Who were the Shakers?

I am not an historian or a researcher so I have to rely on other experts explaining what the impact of the Shaker Pilgrims Group and their beliefs is on American Society today and especially the impact of their view on Furniture making. To this effect I am curating several essays from several sources to approach this vast subject and treat it fairly

The United Society of Believers in Christ’s Second Appearing, commonly known as the Shakers, conducted the largest and most successful communal experiment in American history. While today there is only one active Shaker community, with three members, at Sabbathday Lake in Maine, at its height during the mid-nineteenth century, this Protestant sect had more than 6,000 members spread across eighteen communities, from Maine to Kentucky. The largest and most influential community was established at New Lebanon, New York, in 1787 and remained active until 1947. Shakers first came to America from England

in 1774. Led by the prophet Ann Lee, this small and radical group of English Quakers believed that the millennium—the thousand years of peace with Christ before the end of the world—was at hand. Known as the Shaking Quakers, or Shakers, because of their penchant for ecstatic movement and dancing during worship (a physical response to their sense of being infused with the spirit of God), these religious dissidents surrendered themselves to God and emulated Christ’s pure and humble life on earth..

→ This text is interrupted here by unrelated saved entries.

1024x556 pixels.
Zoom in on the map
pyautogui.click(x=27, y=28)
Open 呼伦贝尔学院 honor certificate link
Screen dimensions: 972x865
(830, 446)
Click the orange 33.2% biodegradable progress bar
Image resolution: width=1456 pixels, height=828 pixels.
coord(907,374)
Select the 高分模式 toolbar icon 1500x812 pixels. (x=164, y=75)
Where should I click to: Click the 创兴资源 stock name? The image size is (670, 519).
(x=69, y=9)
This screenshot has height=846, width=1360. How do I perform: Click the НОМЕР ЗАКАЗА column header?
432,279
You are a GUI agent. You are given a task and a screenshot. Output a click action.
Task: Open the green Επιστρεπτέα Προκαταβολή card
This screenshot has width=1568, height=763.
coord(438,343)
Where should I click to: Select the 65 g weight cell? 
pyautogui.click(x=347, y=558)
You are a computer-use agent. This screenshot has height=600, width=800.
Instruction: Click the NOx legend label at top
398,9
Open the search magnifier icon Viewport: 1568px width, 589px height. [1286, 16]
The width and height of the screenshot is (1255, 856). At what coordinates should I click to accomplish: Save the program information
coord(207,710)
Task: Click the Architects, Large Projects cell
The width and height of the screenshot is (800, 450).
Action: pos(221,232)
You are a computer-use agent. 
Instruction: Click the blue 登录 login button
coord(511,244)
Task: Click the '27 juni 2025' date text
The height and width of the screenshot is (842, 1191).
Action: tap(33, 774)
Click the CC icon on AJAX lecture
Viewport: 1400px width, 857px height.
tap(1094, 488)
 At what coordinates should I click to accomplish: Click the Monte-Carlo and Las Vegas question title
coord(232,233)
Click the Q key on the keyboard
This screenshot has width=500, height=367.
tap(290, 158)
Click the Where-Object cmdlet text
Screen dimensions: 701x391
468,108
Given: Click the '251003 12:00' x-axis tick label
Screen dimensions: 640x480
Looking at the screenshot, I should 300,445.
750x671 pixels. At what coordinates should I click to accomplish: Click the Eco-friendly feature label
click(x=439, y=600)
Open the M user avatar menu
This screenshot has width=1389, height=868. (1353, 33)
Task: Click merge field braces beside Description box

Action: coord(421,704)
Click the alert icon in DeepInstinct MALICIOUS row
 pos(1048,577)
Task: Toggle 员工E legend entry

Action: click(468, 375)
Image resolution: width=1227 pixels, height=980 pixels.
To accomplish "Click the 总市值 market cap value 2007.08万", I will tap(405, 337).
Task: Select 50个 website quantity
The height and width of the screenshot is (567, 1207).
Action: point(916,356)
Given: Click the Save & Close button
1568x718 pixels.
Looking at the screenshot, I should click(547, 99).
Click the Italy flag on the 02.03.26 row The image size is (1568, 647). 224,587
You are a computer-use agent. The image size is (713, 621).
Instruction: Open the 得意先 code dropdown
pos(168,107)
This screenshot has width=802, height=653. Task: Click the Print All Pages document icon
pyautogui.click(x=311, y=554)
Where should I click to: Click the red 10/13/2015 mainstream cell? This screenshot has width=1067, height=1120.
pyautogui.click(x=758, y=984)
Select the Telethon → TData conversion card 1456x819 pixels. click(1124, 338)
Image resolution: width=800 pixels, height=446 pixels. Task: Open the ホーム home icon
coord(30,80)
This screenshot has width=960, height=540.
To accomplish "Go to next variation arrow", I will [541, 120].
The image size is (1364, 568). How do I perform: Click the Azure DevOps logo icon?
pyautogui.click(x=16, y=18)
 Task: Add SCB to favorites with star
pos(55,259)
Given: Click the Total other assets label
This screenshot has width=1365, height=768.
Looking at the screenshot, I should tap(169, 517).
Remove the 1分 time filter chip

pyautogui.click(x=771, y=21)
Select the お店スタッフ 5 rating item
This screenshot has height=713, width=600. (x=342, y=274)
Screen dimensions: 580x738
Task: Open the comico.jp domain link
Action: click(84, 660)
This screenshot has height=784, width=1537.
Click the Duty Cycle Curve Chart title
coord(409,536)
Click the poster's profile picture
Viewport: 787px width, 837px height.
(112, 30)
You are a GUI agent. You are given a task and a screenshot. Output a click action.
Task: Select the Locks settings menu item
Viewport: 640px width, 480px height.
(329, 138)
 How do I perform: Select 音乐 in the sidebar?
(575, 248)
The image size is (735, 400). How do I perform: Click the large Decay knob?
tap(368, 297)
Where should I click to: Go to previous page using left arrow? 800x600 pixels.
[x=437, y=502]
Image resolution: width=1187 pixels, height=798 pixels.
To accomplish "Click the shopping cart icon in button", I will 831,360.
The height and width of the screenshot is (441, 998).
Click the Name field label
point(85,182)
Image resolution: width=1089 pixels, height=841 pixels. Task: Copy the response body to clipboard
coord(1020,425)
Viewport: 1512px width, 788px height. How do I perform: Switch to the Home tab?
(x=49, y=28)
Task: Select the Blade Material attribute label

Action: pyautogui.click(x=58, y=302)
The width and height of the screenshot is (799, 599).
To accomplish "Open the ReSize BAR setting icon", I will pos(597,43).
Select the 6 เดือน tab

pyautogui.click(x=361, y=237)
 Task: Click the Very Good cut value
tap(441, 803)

Shaker communities were largely self-sufficient: in their attempt to separate themselves from the outside world and to create a heaven-on-earth, members grew their own food, constructed their own buildings, and manufactured their own tools and household furnishings. Believers abided by a strict set of rules governing their behavior, dress, and domestic environment. These rules were codified in the Millennial Laws of 1821, which was revised and greatly expanded in 1845. Although they lived under rigid statutes and ordinances, the Shakers were socially progressive and believed in racial and sexual equality, pacifism, and common property. Celibacy was also part of Shaker orthodoxy, and as a result Believers had to recruit people from the outside world to prevent their communities from dying out.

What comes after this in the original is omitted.